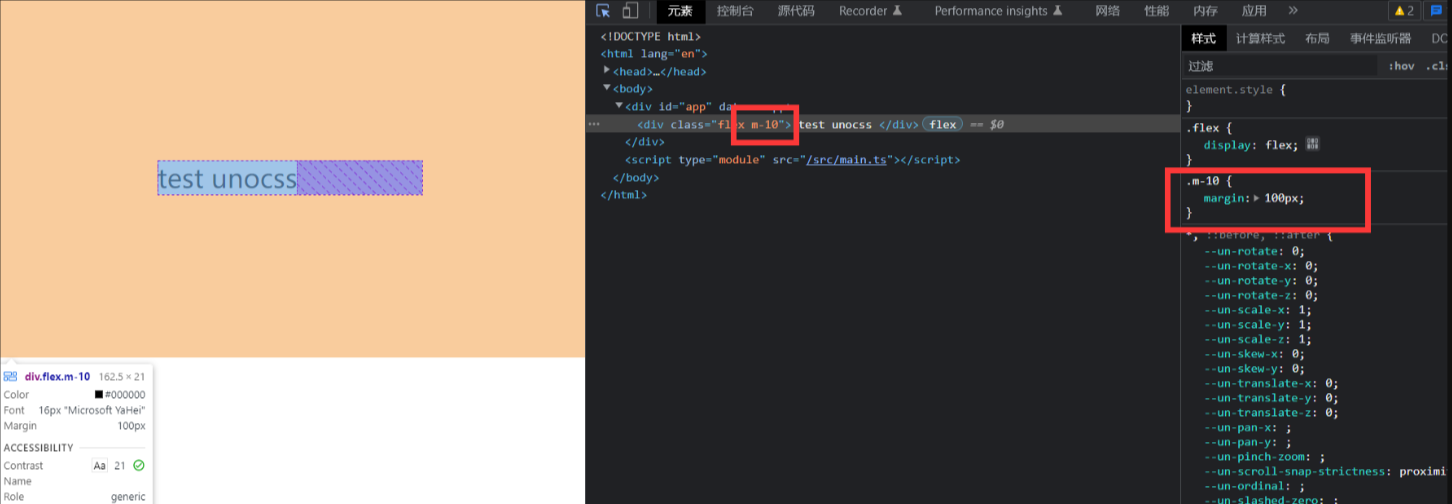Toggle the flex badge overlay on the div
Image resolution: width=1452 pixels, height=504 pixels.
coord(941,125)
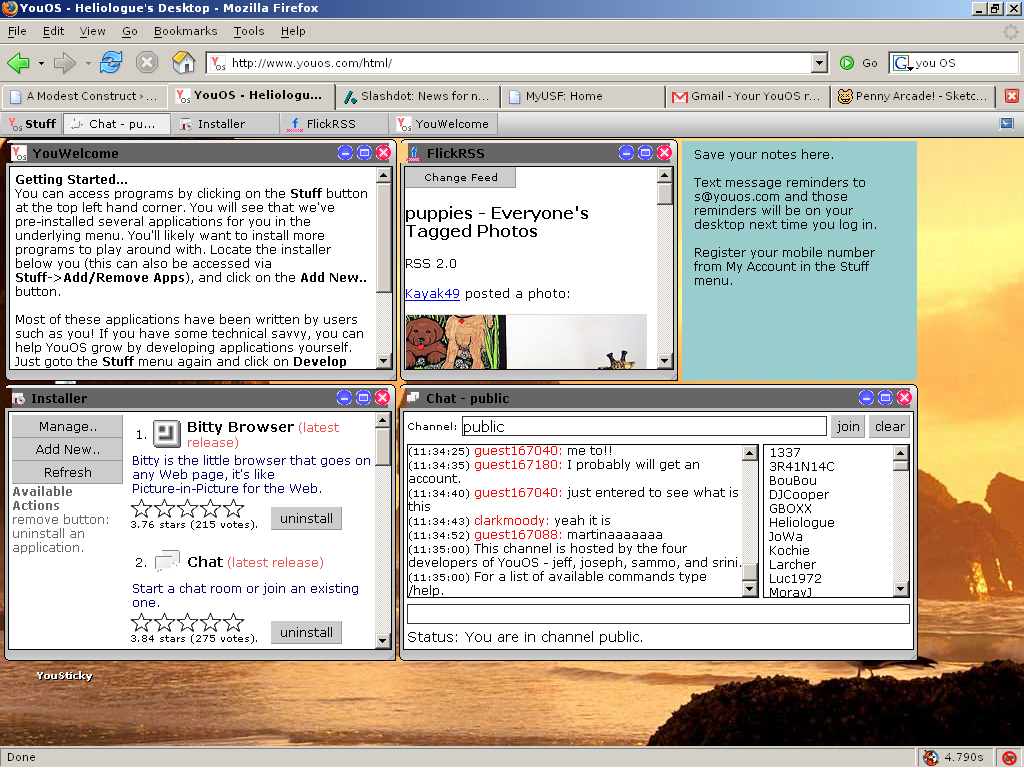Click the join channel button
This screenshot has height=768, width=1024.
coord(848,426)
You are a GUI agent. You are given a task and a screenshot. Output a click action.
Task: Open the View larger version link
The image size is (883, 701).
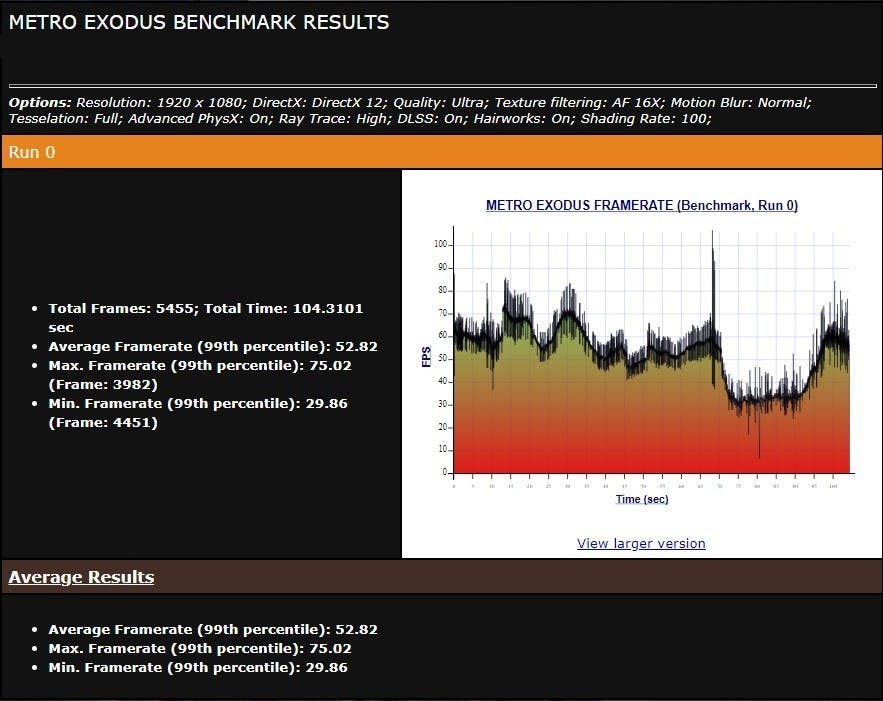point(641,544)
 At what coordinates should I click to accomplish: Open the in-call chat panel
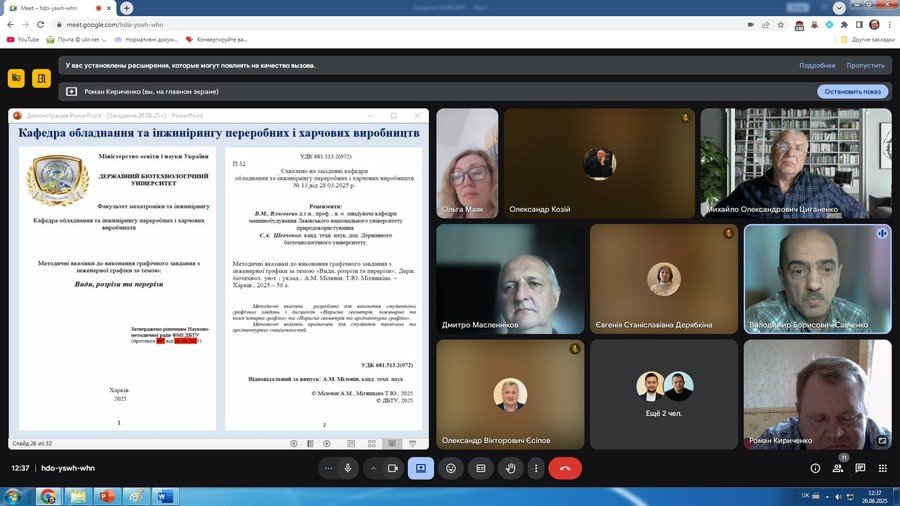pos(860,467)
---
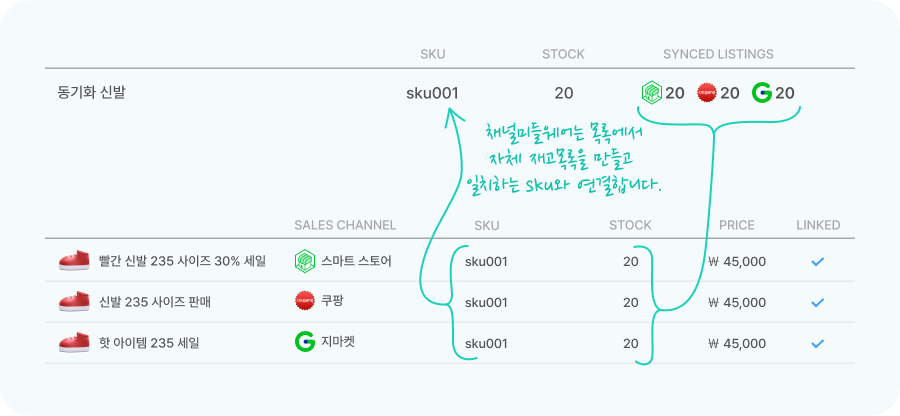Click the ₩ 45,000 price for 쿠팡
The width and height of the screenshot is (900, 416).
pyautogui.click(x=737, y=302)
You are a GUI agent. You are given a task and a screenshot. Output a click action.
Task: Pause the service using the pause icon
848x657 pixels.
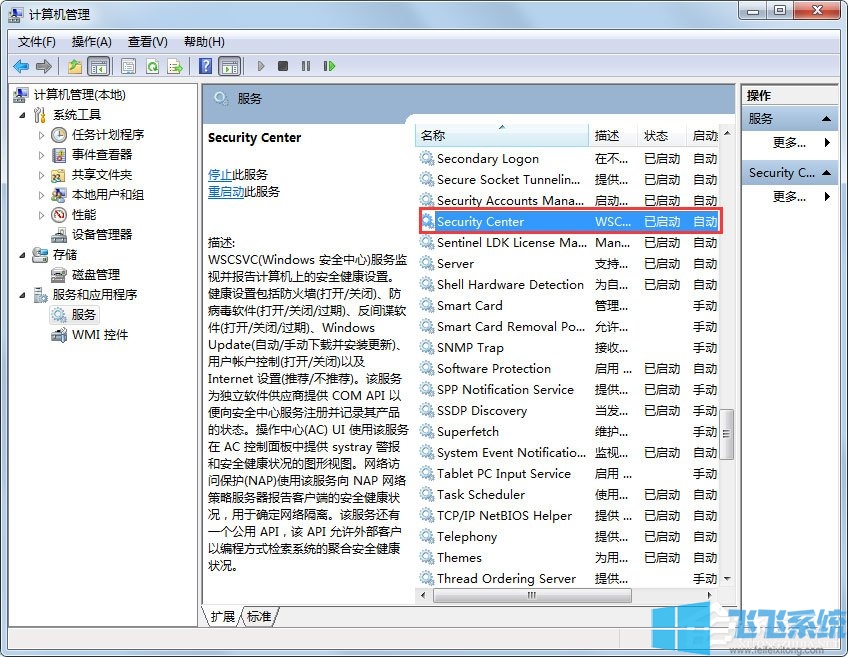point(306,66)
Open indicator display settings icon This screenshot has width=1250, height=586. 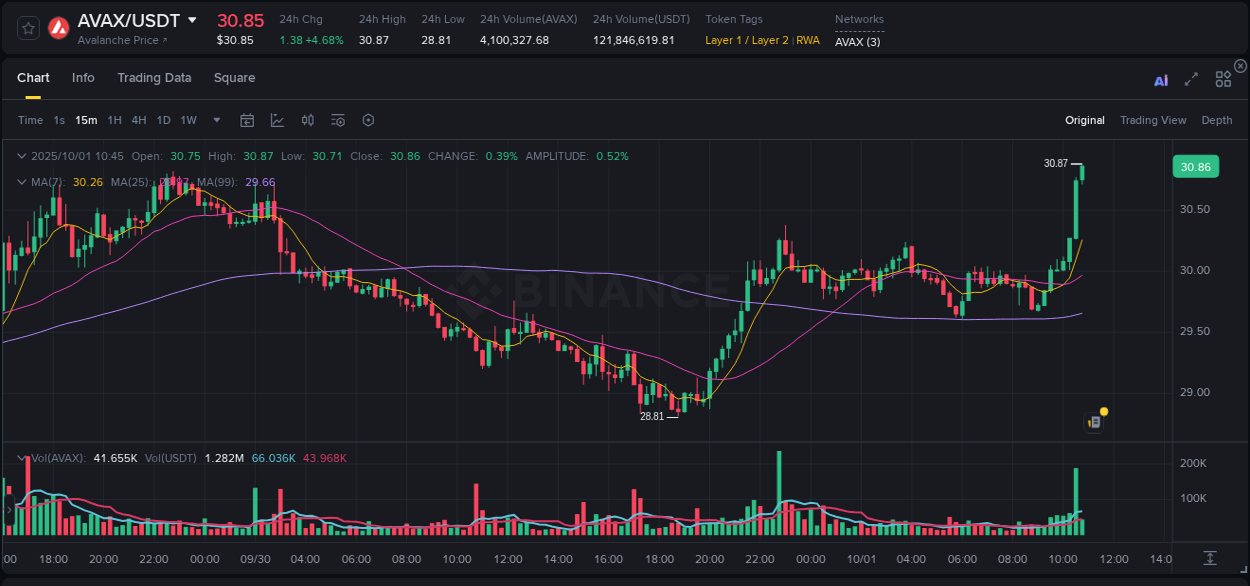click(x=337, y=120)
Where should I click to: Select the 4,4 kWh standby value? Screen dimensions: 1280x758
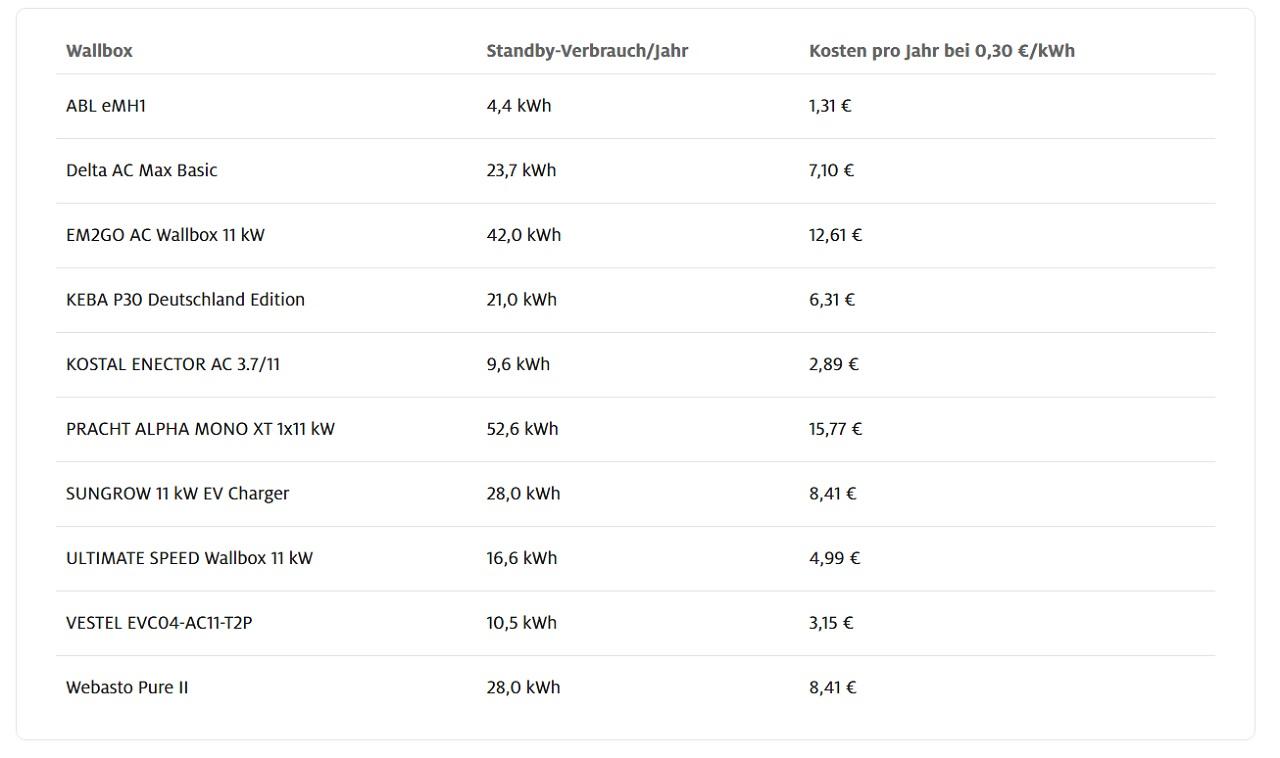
---
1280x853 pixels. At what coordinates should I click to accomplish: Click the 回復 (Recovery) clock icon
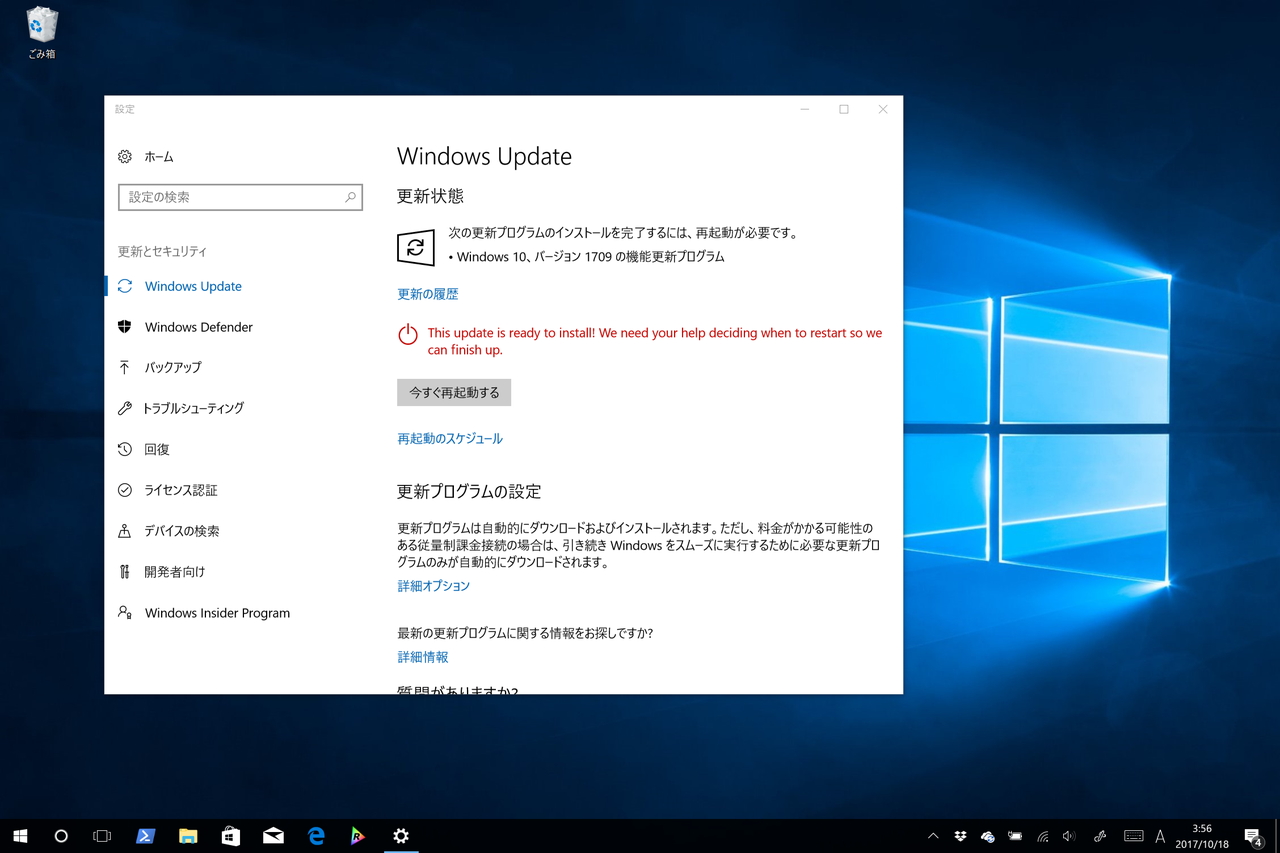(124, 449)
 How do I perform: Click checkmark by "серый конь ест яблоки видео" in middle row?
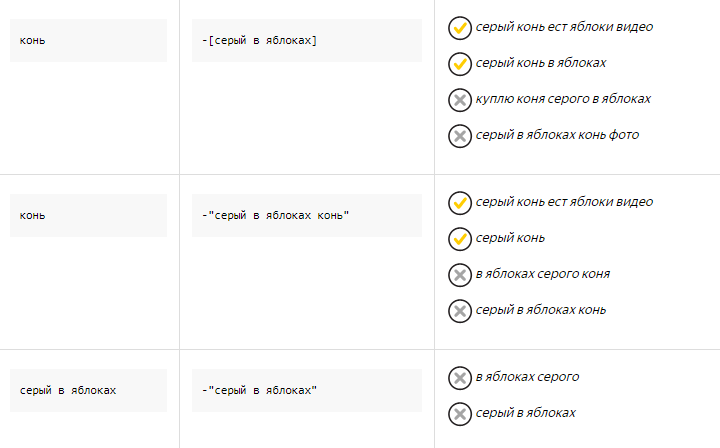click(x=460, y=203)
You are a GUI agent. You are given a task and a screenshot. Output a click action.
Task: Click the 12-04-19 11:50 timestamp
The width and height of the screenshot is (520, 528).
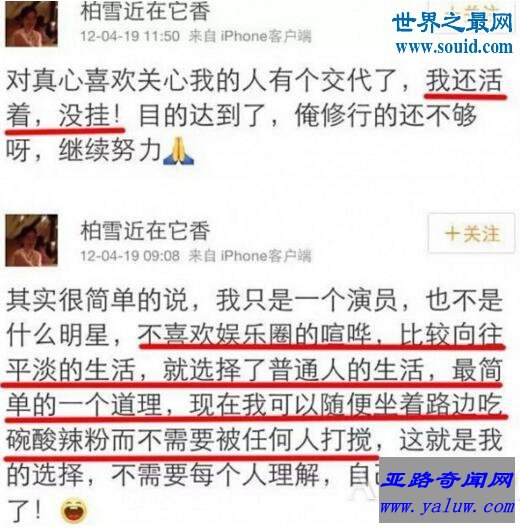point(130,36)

### What to do
Now transcribe the lines above exactly, starting at the line containing "How do I perform: Click" and ending at the line containing "Task: Click the 12-04-19 11:50 timestamp", both lines included, pictures excluded.

### Task result
 How do I perform: Click checkmark by "серый конь ест яблоки видео" in middle row?
click(x=460, y=203)
You are a GUI agent. You are given a task and a screenshot. Output a click action.
Task: Click the 12-04-19 11:50 timestamp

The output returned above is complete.